This is an old corpus used for email spam detection.

Some messages are known to be unwanted mass emails ("spam");
the rest are known to be genuine ("gen").

The GenSpam corpus was prepared by Medlock (2006):
   https://www.researchgate.net/publication/220271836_An_Adaptive_Semi-Structured_Language_Model_Approach_to_Spam_Filtering_on_a_New_Corpus

Here is a quote from that paper:

   We source the Adaptation and Test sets from the contents of two users
   inboxes, collected over a number of months (Nov 2002–June 2003),
   retaining both spam and genuine messages. We take this approach rather
   than simply extracting a test set from the corpus as a whole, so that
   the test set represents a real-world spam filtering instance. The 600
   messages making up the adaptation [development] set are randomly
   extracted from the same source as the test set, facilitating
   experimentation into the behaviour of the classifier given a small set
   of highly relevant samples and a large background corpus.
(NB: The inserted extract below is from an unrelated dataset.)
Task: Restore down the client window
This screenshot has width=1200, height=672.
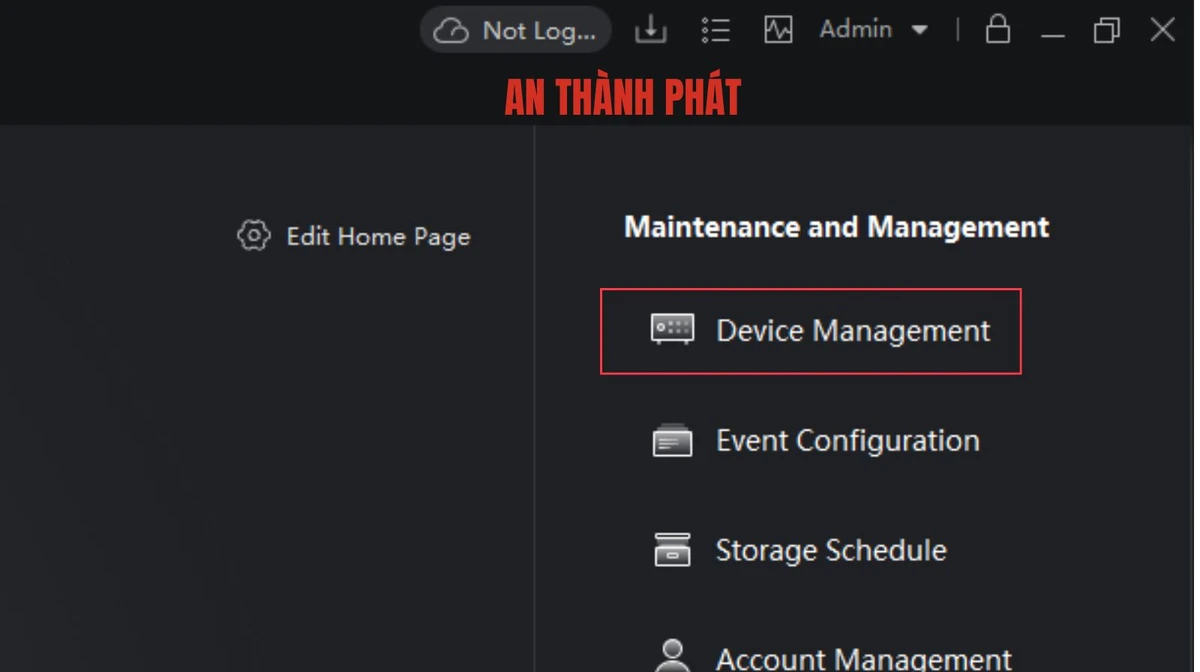Action: (x=1106, y=30)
For this homework, we have provided training sets of different sizes: e.g.,
   gen            spam	     
   gen-times2	  spam-times2
   gen-times4	  spam-times4
   gen-times8	  spam-times8

Each of these training files contains many messages -- one message per
line.  gen-times8 and spam-times8 are the complete sets of genuine and
spam training messages, but it may be convenient to start with smaller
datasets such as gen and spam.